**** Given records ****

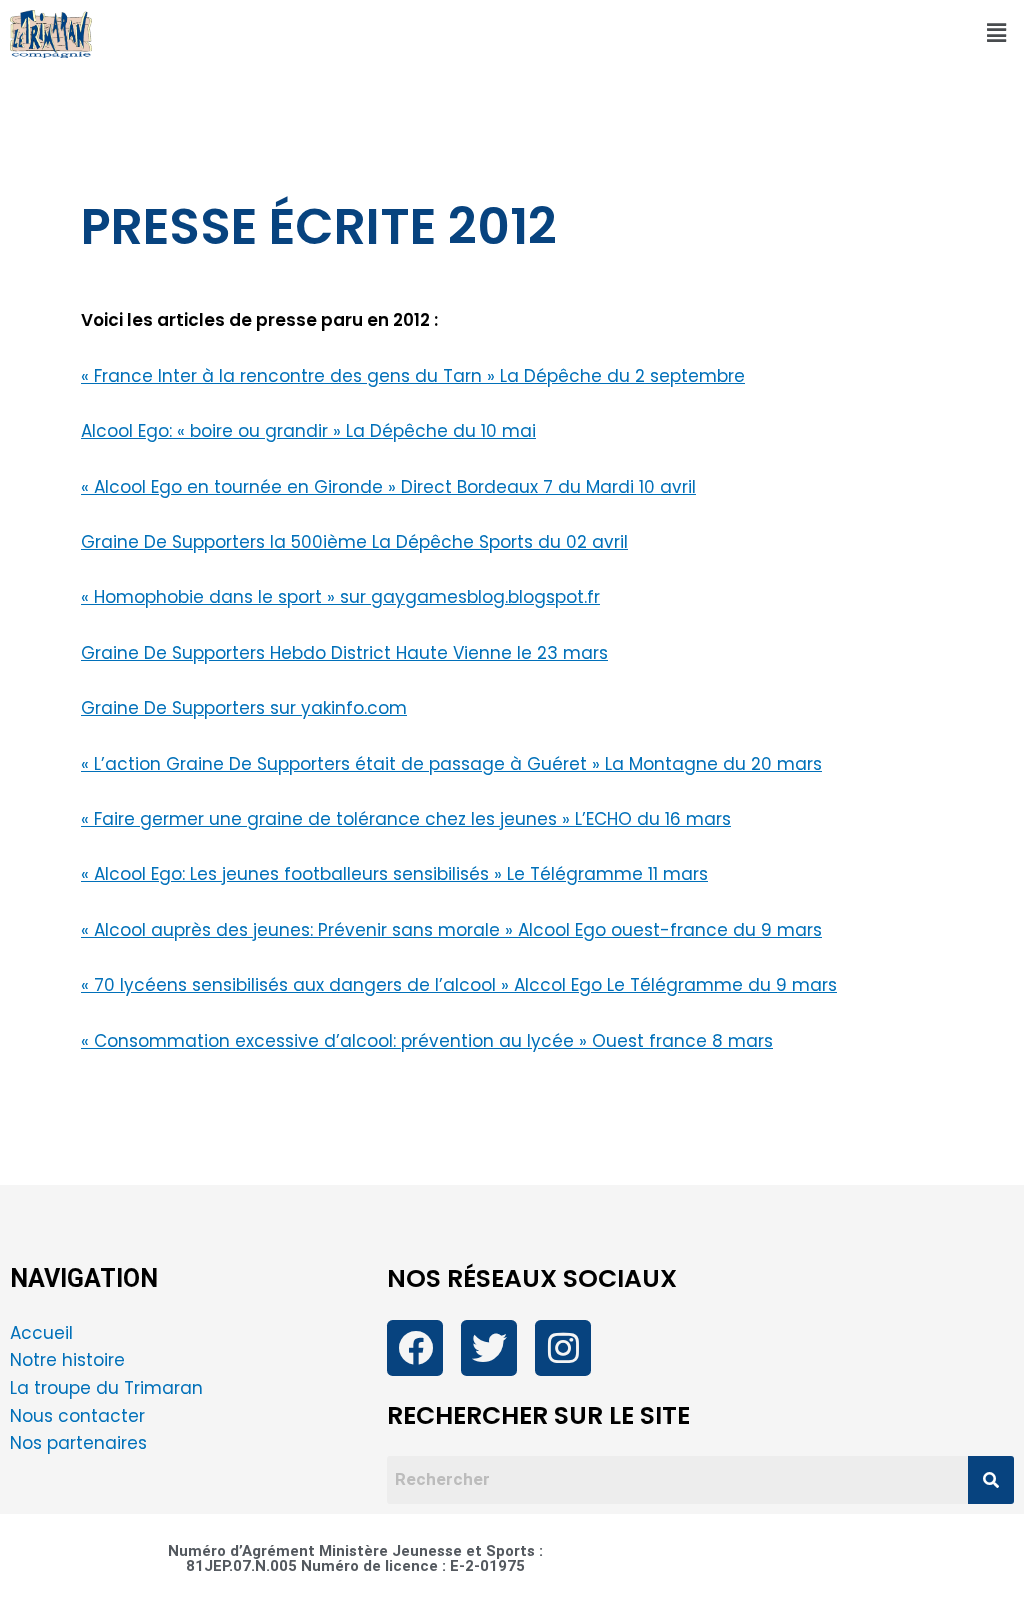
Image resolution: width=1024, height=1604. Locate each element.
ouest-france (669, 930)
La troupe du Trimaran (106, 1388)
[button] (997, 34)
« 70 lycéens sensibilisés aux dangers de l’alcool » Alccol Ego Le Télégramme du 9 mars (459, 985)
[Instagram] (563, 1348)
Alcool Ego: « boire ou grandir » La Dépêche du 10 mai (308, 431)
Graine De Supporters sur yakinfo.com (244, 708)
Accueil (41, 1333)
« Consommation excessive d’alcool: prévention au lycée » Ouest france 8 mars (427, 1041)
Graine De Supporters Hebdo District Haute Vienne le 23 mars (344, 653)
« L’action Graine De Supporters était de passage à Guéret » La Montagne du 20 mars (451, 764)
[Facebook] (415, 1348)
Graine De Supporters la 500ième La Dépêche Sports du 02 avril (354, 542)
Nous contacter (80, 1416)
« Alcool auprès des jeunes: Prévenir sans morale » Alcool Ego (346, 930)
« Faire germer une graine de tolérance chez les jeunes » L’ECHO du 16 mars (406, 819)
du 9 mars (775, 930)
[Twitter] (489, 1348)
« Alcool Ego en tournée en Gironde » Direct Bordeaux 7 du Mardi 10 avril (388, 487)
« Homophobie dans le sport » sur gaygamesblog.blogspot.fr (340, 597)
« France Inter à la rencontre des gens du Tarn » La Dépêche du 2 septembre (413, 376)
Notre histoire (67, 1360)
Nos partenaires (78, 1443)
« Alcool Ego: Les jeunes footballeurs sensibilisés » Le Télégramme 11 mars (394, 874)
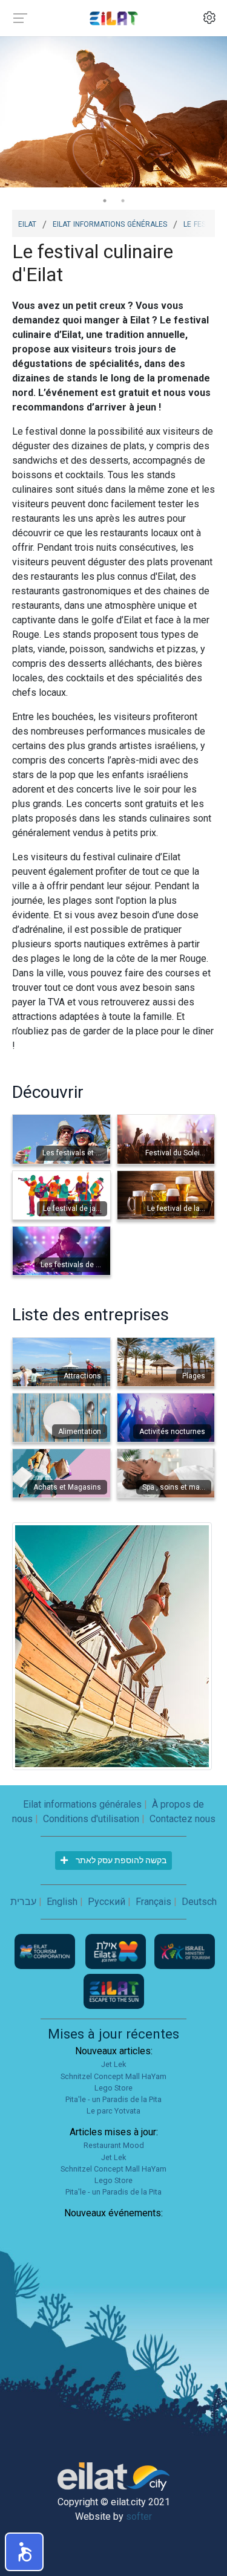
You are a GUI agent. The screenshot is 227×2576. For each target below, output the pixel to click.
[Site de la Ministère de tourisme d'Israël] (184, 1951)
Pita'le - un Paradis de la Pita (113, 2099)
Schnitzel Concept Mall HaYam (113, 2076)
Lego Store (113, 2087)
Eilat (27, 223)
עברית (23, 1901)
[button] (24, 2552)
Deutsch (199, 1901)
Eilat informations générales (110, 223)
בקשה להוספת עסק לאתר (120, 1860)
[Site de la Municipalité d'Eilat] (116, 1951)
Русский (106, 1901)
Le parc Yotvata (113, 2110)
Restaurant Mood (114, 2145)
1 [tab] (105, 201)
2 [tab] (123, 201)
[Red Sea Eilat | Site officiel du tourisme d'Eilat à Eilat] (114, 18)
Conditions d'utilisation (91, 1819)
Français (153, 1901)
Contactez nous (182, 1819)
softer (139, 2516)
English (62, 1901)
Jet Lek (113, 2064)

****
**** Given records ****

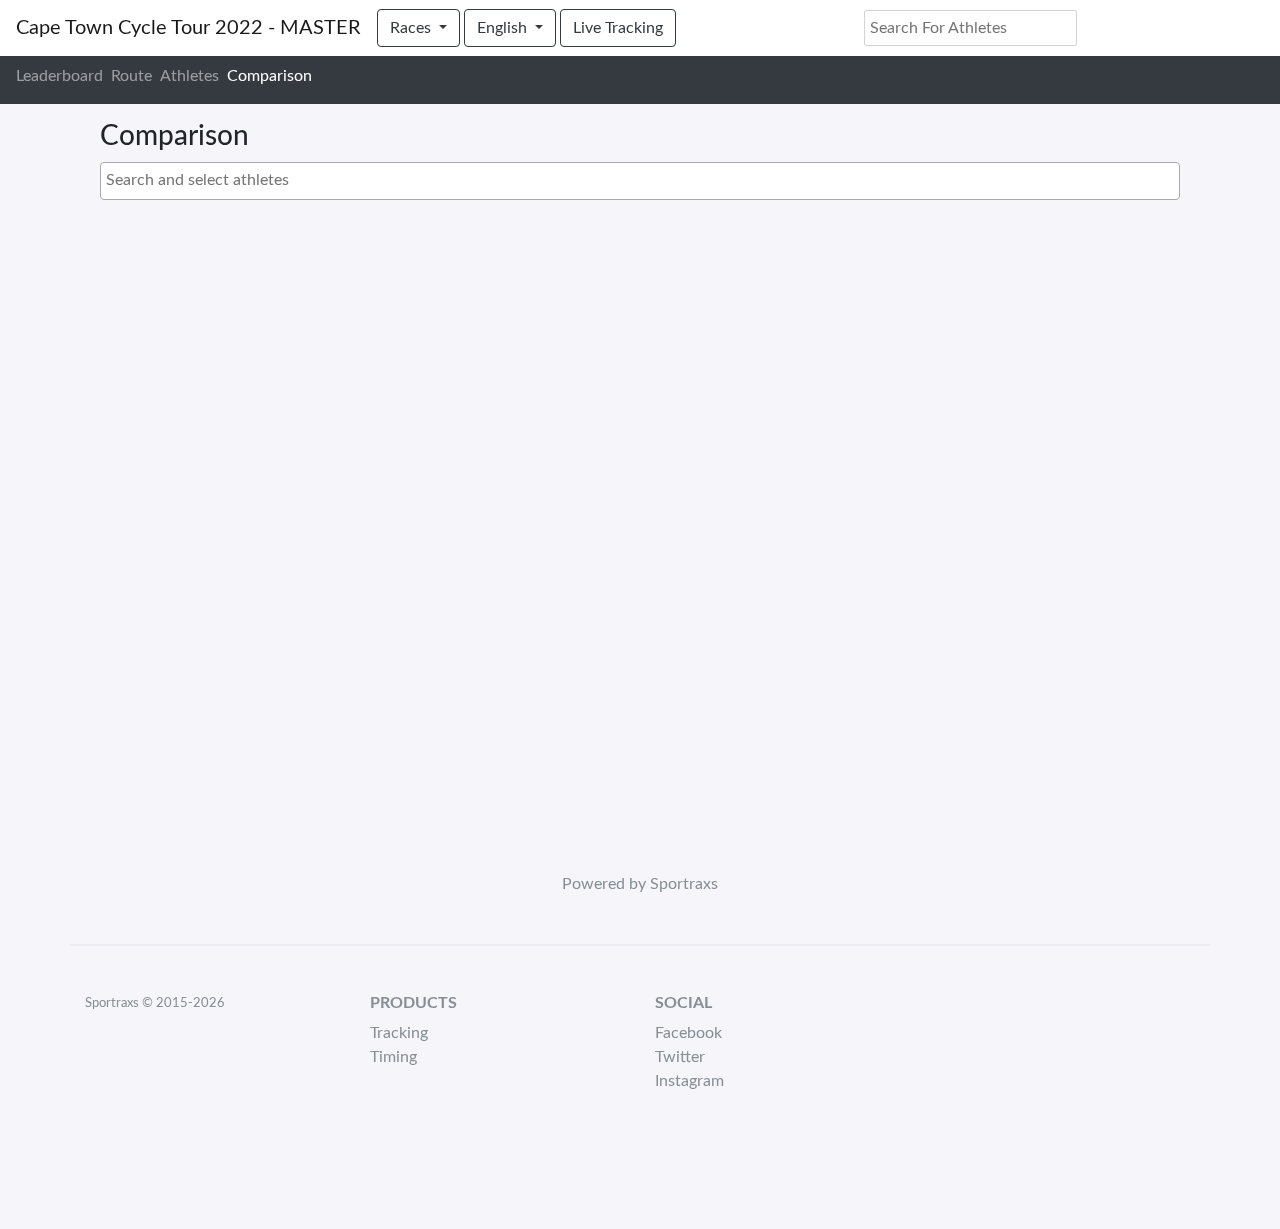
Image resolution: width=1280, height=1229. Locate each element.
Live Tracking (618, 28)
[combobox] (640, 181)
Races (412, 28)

****

_Requirement_
Copy the data above without changes, from the line with "Graine De Supporters sur" up to and including the line with "English (62, 1901)", and leave the pictures out of your copy.

_Full response_
Graine De Supporters sur yakinfo.com (244, 708)
Accueil (41, 1333)
« Consommation excessive d’alcool: prévention au lycée » Ouest france 8 mars (427, 1041)
Graine De Supporters Hebdo District Haute Vienne le 23 mars (344, 653)
« L’action Graine De Supporters était de passage à Guéret » La Montagne du 20 mars (451, 764)
[Facebook] (415, 1348)
Graine De Supporters la 500ième La Dépêche Sports du 02 avril (354, 542)
Nous contacter (80, 1416)
« Alcool auprès des jeunes: Prévenir sans morale » Alcool Ego (346, 930)
« Faire germer une graine de tolérance chez les jeunes » L’ECHO du 16 mars (406, 819)
du 9 mars (775, 930)
[Twitter] (489, 1348)
« Alcool Ego en tournée en Gironde » Direct Bordeaux 7 du Mardi 10 avril (388, 487)
« Homophobie dans le sport » sur gaygamesblog.blogspot.fr (340, 597)
« France Inter à la rencontre des gens du Tarn » La Dépêche du 2 septembre (413, 376)
Notre histoire (67, 1360)
Nos partenaires (78, 1443)
« Alcool Ego: Les jeunes footballeurs sensibilisés » Le Télégramme 11 mars (394, 874)
You are a GUI agent. The screenshot is 227×2576. For each target below, output the pixel to click.
[Site de la Ministère de tourisme d'Israël] (184, 1951)
Pita'le - un Paradis de la Pita (113, 2099)
Schnitzel Concept Mall HaYam (113, 2076)
Lego Store (113, 2087)
Eilat (27, 223)
עברית (23, 1901)
[button] (24, 2552)
Deutsch (199, 1901)
Eilat informations générales (110, 223)
בקשה להוספת עסק לאתר (120, 1860)
[Site de la Municipalité d'Eilat] (116, 1951)
Русский (106, 1901)
Le parc Yotvata (113, 2110)
Restaurant Mood (114, 2145)
1 [tab] (105, 201)
2 [tab] (123, 201)
[Red Sea Eilat | Site officiel du tourisme d'Eilat à Eilat] (114, 18)
Conditions d'utilisation (91, 1819)
Français (153, 1901)
Contactez nous (182, 1819)
softer (139, 2516)
English (62, 1901)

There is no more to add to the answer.